May 28, 2014
Back in March, I wrote a piece for the Corporate Counsel Connect Newsletter on the top cases before the Supreme Court this term affecting corporations. Below is an update on the status of those cases (you can find the original article here).
Lawson v. FMR LLC
Lawson was decided by the Court on March 4, 2014. As discussed in the update to the section in the original article, the Court majority accepted the view advanced by the whistleblower plaintiffs – specifically, that the Sarbanes-Oxley Act’s whistleblower protection provisions shielded not only employees of public companies, but also employees of contractors of public companies.
The majority opinion was written by Justice Ginsburg and was joined by Justices Breyer and Kagan and Chief Justice Roberts. The majority found that the more expansive interpretation espoused by the whistleblower plaintiffs was the one most in line with the statutory text, as well as that most closely following Congress’s intent in passing the Act (that is, “to safeguard investors in public companies and restore trust in the financial markets following the collapse of the Enron Corporation”).
Justice Scalia wrote a separate concurrence that was joined by Justice Thomas which agreed in the judgment of the majority, but wrote specifically separately to avoid sanctioning the majority’s “occasional excursions beyond the terra firma or text and context, into the swamps of legislative history.”
Justice Sotomayor wrote a dissent that was joined by Justices Kennedy and Alito. The dissent argued that the statute is far more ambiguous than the majority admits, and further, that the majority’s interpretation of it will create “absurd results.” The dissent gives the following example of such:
The majority’s interpretation “authorizes a babysitter to bring a federal case against his employer—a parent who happens to work at the local Walmart (a public company)—if the parent stops employing the babysitter after he expresses concern that the parent’s teenage son may have participated in an Internet purchase fraud.”
The majority addressed the dissent’s hypothetical as “unlikely” and that any such “overbreadth problems may be resolved by various limiting principles.”
Whether this is true and the full consequences of the majority decision remain to be seen, but it’s nevertheless clear that the decision is a landmark one in the realm of whistleblower law.

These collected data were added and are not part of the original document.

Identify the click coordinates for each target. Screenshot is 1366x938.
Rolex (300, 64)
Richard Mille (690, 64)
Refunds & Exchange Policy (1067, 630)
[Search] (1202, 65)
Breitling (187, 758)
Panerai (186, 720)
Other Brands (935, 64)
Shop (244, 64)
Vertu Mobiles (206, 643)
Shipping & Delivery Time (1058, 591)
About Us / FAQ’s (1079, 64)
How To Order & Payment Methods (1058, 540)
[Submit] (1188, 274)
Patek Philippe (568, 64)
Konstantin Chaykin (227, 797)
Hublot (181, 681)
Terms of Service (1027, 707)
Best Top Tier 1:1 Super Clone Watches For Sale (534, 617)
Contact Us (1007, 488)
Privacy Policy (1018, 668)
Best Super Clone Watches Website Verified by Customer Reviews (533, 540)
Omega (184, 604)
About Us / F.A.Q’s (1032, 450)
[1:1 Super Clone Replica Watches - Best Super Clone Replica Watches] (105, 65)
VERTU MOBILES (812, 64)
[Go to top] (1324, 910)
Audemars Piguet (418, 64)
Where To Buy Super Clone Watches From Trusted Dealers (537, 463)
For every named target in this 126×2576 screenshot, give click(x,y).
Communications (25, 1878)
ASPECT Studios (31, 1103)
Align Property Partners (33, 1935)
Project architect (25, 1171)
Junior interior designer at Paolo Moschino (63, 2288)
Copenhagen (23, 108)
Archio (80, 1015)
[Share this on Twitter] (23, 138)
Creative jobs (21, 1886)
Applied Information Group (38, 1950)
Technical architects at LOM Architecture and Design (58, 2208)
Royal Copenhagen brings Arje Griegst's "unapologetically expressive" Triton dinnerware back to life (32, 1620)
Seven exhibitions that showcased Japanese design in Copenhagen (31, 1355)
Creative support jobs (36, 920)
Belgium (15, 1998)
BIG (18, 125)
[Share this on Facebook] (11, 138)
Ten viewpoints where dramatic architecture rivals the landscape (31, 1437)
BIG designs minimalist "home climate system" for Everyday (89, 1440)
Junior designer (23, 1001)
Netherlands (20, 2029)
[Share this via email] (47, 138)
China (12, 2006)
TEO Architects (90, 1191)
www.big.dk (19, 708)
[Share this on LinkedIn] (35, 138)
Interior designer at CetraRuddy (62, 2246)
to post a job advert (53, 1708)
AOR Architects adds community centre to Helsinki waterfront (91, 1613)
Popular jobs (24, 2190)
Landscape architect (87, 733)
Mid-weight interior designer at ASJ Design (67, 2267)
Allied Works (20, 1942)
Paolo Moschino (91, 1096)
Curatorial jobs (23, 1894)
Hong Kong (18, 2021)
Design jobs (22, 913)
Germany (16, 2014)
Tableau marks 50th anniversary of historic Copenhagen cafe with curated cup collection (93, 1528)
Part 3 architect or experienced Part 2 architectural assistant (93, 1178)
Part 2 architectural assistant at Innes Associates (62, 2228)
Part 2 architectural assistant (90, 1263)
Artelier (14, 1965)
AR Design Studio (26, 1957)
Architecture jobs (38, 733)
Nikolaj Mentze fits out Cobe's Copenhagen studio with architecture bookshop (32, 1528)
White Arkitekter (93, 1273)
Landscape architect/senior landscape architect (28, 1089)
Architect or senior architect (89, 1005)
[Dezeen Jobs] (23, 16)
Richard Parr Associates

POM Wonderful LLC v. The Coca Cola Company
The Supreme Court has not yet ruled in POM Wonderful, but oral arguments were held on April 21, and comments from the justices during arguments seemed to strongly indicate that the Court has already made up its mind: unanimous reversal.
There didn’t seem to be a single comment in support of Coke’s position from the justices, who instead bombarded Coke’s attorney with challenges to its argument. And perhaps the biggest indication of how badly things were faring for Coke was Justice Kennedy’s references to Coke’s labeling practices as “cheating” the consumers.
Although none of the other justices used this explicitly strong of language, they all seemed to agreed that Coke’s labeling is deceptive, and that the FDA’s labeling regulations do not shield Coke from liability.
One of Justice Kennedy’s questions sums up how much of a long shot the case is for Coke:
[Y]ou want us to write an opinion that said that Congress enacted a statutory scheme because it intended that no matter how misleading or how deceptive a label it is, if it passes the FDA,…there can be no liability. That’s what you want us to say?
Although we won’t know how the Court will rule for sure until it announces its decision, things aren’t looking great for Coke.
The exact wording of the opinion will largely affect the breadth and depth of its impact, but it’s very likely that a ruling against Coke will breathe new life into consumer labeling lawsuits.
U.S. v. Quality Stores
The Court ruled in Quality Stores on March 25 8-0 (with Justice Kagan taking no part in the case). And just as oral arguments seemed to indicate, the Court ruled in favor of the government in finding that “supplemental unemployment benefits” (or “SUB payments”) qualify as “wages” for purposes of the Federal Insurance Contributions Act (FICA).
What this means for many companies is brand new tax liability that they had previously escaped – some to the tune of several million dollars.
Whether a given company will have a higher tax bill because of the ruling and just how much higher that bill has become both depend on a variety of factors relating to the individual company. Regardless, however, the impact that Quality Stores will have on corporate taxation are undeniable.